Cat Woodward is a socialist feminist lyric poet and academic. She is a Lecturer in Creative Writing at The University of Cumbria.
Her first collection, Sphinx, was published in 2017 by Salò Press. Her Second collection Blood. Flower. Joy! by Knives, Forks and Spoons Press in 2019. In 2018 she won the Ivan Juritz Prize for a collection of short lyrics.
Her poems have been published in The White Review, Butcher's Dog, Hotel, Blackbox Manifold, Datableed, And Other Poems, Adjacent Pineapple, Lighthouse, The Literateur and others.
Cat Woodward was born in 1990, she is originally from Preston, UK, she lives in Lancaster.
Cat's style is modern and lyrical, her poems explore the ritualistic, magical and ecstatic elements of voicing in reference to but always exceeding the personal. She sees her poetry as a gesture of offering and her poems contribute to a tactile and ever-changing culture of listening. Her writing is both strange-horrible and tender-beautiful and pushes at the uncanny boundaries of what poetry is. Her poetry is at once discontented and defiantly celebrant, intelligent but anti-cynical. It is expressive and flamboyant. It loves its limits. Urgent subjects are treated with the responsibility which comes of being poetry and the modesty which comes of only being poetry.
Education and Research
Cat Woodward is currently applying for post doctoral research positions.
Cat obtained her doctorate in lyric poetics from the University of East Anglia in 2018 (pass without corrections). Her research was funded by the AHRC via the CHASE consortium, who awarded Cat a studentship in 2014.

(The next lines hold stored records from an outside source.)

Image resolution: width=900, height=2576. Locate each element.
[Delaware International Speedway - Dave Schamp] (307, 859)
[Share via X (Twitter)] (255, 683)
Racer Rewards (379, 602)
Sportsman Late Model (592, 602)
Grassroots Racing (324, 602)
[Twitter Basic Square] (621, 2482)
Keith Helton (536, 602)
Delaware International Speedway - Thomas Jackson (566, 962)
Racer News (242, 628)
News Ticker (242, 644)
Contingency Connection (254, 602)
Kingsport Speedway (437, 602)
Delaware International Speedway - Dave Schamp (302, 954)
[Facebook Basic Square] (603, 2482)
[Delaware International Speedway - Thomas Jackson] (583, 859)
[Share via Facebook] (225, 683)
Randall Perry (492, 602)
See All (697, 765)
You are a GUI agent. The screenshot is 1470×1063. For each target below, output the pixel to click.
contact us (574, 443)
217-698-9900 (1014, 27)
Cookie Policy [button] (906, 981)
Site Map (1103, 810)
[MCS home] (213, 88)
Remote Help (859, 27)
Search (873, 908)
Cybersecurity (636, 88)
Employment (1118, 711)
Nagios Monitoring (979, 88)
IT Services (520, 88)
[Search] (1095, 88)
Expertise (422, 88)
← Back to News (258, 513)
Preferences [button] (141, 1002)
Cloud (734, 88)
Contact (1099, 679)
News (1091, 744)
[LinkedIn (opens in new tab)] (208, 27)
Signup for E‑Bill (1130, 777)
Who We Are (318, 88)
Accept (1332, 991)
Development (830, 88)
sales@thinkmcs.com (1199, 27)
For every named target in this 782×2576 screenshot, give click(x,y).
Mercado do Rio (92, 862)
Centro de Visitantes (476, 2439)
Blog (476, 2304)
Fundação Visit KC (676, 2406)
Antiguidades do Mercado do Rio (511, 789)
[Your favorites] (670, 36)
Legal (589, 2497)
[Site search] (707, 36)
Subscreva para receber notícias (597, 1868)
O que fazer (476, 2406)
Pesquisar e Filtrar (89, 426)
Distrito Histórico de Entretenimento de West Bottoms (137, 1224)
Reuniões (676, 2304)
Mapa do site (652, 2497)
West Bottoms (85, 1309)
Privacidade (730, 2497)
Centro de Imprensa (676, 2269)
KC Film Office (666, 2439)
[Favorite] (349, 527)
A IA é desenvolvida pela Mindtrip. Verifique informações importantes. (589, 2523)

Cat's PhD thesis explores lyric materiality and the processes whereby we become subjects of lyric poems. She pursues these by way of voice which reveals the uncanny yet integral aspects of poetry and in particular lyric poetry. The robot is central to her thesis; it functions as the tropic key to our lyric materialisation and as a vocal figure which makes a new and uncanny listening to poems possible. Her central premise is that lyric voice can be heard in the way we hear robot voices, as uncanny and indeterminate in the ways specific to the robot as a cultural icon. Such a listening revolves around an interplay of sounding and silence, presence and absence. This does not annihilate the traces of the human in poetry, instead it returns the human to us, unfamiliar but perhaps more human than before.
In 2016 Cat presented her research to the MSA 18 conference in Pasadena, CA. In 2017 she presented as part of her CHASE funded placement with the University of Otago, where she also taught a seminar series Poetry: Theory to Practice.
Cat Woodward is an experienced creative writing teacher, she has worked with adults, young adults and children. She has taught with The Poetry School, The National Centre for Writing, The University of East Anglia, The University of Otago, and Volume Books (NZ Best Bookshop 2018).
She is also an experienced teacher of English Literature.
Conceptualism, post-humanism and so forth are radical in the same way that contemporary capitalism is radical. And, you know, that's fine. I'm not going to slag off capitalist artists, I'm not particularly bothered about them. If I've got a choice between writing a polemic against Kenny Goldsmith or George Osborne, obviously I'm going to go after Osborne.